SELECTED EXTRACT ::
•••••

Lab Assignment 6: Working with the Mongo Shell

In this assignment you will practice more working with MongoDb and its shell. We will be using the text from the Game of Thrones (Song of Ice and Fire) series of books, that can be found here.

I have prepared a Python script that you will need to run first. This script downloads the text from those webpages, and organizes it in a big JSON file. You will then write that JSON file to your database. You will need to do the following:

curl https://raw.githubusercontent.com/skiadas/DataWranglingCourse/gh-pages/labs/got.py > got.py
python3 got.py
mongoimport -h ds011168.mlab.com:11168 -d wranging -c got -u haris -p haris --file got.json --jsonArray

You will need to change the name of the server, database and username and password on the third line, to match your database. The first line downloads the python script, the second executes it and creates a got.json file, and the thirs pushes that to the database. The second and third step will take some time.

Now your database has a new collection called got. Log into your database, then ask it to show you one entry:

db.got.findOne()

You should see a long document, which has three main properties:

For some queries this data structure might be useful. But for other queries, we will bring it in a more familiar form, by "unwinding" those lists. $unwind takes a field of the document whose contents is an array, and creates clones of the document, one for each value in the array. It offers you two forms, where on the second form it also creates a new field to keep track of the array index. We use this in the following code, to unwind the nested arrays of paragraphs and sentences into separate documents. This is what this next code does, and it writes the result in a new collection, called got2:

db.got.aggregate([
  { $unwind: {
    path: "$text",
    includeArrayIndex: "paragraph"

•••••

INFORMATION SUPPLIED ::
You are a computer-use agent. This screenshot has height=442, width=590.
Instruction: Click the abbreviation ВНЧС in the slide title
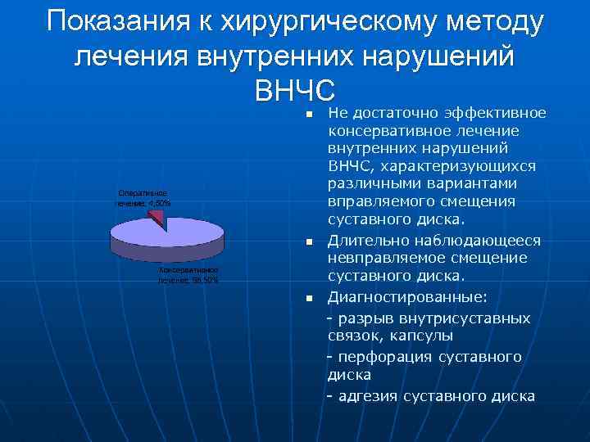[296, 87]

•••••

EXERCISE INSTRUCTIONS :: In the Mongo shell lab assignment, what is the name of the new collection where the $unwind code writes its result?

SOLUTION TO THIS PROBLEM :: got2